Did the Museum of Fine Arts’ ill-fated experiment with an outpost in Japan bring any benefits besides money?
If it did, I don’t see them. What I see is a squandered opportunity.
The MFA has announced that its partnership with Nagoya/Boston Museum of Fine Arts, its Japanese partner, won’t be renewed when the contract expires in 2019.
Before the Guggenheim Museum kicked off its worldwide expansion, before the Louvre had even planned its outpost in Abu Dhabi, the MFA set an exciting precedent by becoming the first Western art museum to establish a branch in Asia.
“This is a model for the entire world to look at and admire,’’ crowed Malcolm Rogers, the MFA director, at the 1999 grand opening of Nagoya/Boston Museum of Fine Arts.
But in retrospect, it was a model no one will want to follow. Nagoya was a pinched and unimaginative adventure from the start.
When the project was conceived, under former MFA director Alan Shestack, Japan was booming. The MFA, by contrast, was in dire financial need. The prospect of $50 million over 20 years seemed like a solution to many of the Boston museum’s problems.
But by the time Nagoya/Boston Museum of Fine Arts opened, Japan’s economy had already hit the skids. And so it wasn’t long before the good burghers of Nagoya were asking for relief from what had become an onerous contract.
They got it, eventually. But in the process they lost the right to be the exclusive venue for the MFA’s shows.
This led the MFA down a slippery slope. Sniffing commercial opportunities, it began sending more and more of its most prestigious masterpieces not just to Nagoya but to other venues in Japan. From there, they were often sent on to Australia, or to other venues willing to pay fees that didn’t just cover costs — they helped replenish MFA coffers.
The practice got completely out of hand. For long periods, visitors who had paid steep prices just to get into the MFA in Boston found they couldn’t see many of its most celebrated masterpieces — including paintings by Renoir, Cezanne, Gauguin, Manet, Monet, Velazquez, El Greco, and many others.
They had been rented out. And indeed, before the contract with Nagoya expires, another 80 works are due to be sent to Japan next year — for an entire year — as part of an exhibition called “Great Collectors.’’
Meanwhile, Nagoya/Boston Museum of Fine Arts went on being its unsatisfactory self. Despite its name, it no long had a special — i.e. exclusive — relationship with the MFA.
The whole thing was a nakedly commercial, one-way arrangement. Nagoya was never allowed to grow into something more than an empty vessel to be filled with whatever the MFA saw fit to send (preferably Impressionist and Post-Impressionist paintings). No one had the vision or the will to turn it into something more ambitious.
Despite the extraordinary history that Boston and Japan share, no one sought to cultivate a deeper, two-way relationship. Japanese artists and curators, for instance, were never invited to organize shows of Japanese art that might travel to Boston. Exchanges and residencies were never established.
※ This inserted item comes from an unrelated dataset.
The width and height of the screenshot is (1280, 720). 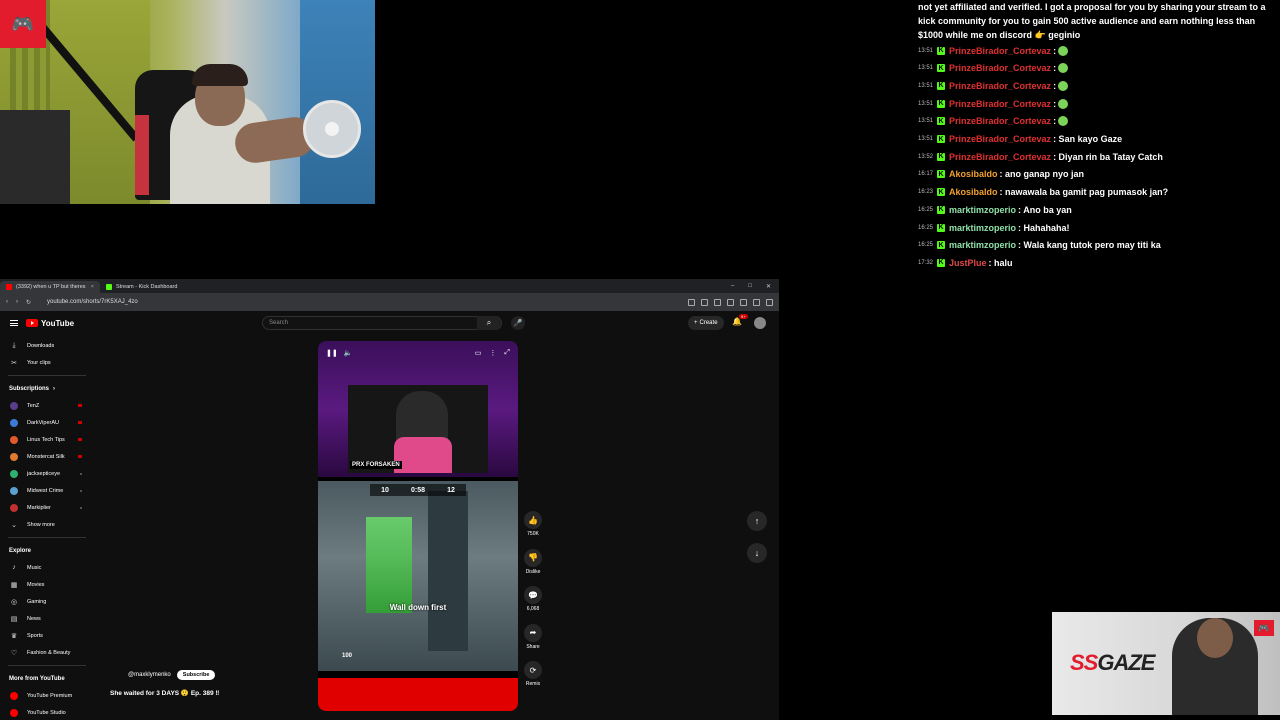 What do you see at coordinates (28, 302) in the screenshot?
I see `reload-icon: ↻` at bounding box center [28, 302].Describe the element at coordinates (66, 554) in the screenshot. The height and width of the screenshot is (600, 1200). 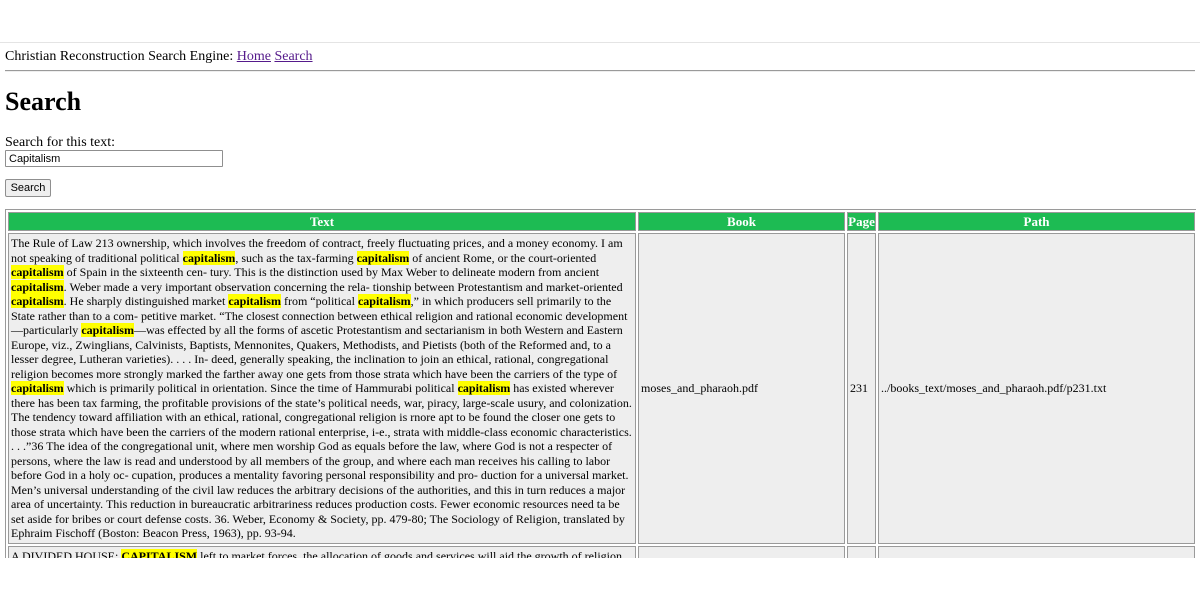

Instead, parties at both venues bickered about which works the MFA would be willing to lend in order to attract the big audiences Nagoya needed to offset costs. Meanwhile, MFA curators who wanted to get on with more meaningful work had to devote huge amounts of time to feeding the Nagoya beast.
At its heart, Nagoya was all about making money off the MFA’s collection. Rogers and his deputy director Katie Getchell saw it as an opportunity to advertise the MFA brand, and perhaps it did.
But one could equally argue that the Nagoya experiment saved Japanese audiences the trouble of visiting Boston, since they could now see their favorite Van Goghs and Monets without leaving home.
When you are able to show only about five percent of your collection, it seems logical to consider opening branches in other parts of the world, especially if you can make money from the arrangement. The problem is, people in those other places want to see the same few stellar works audiences at home want to see.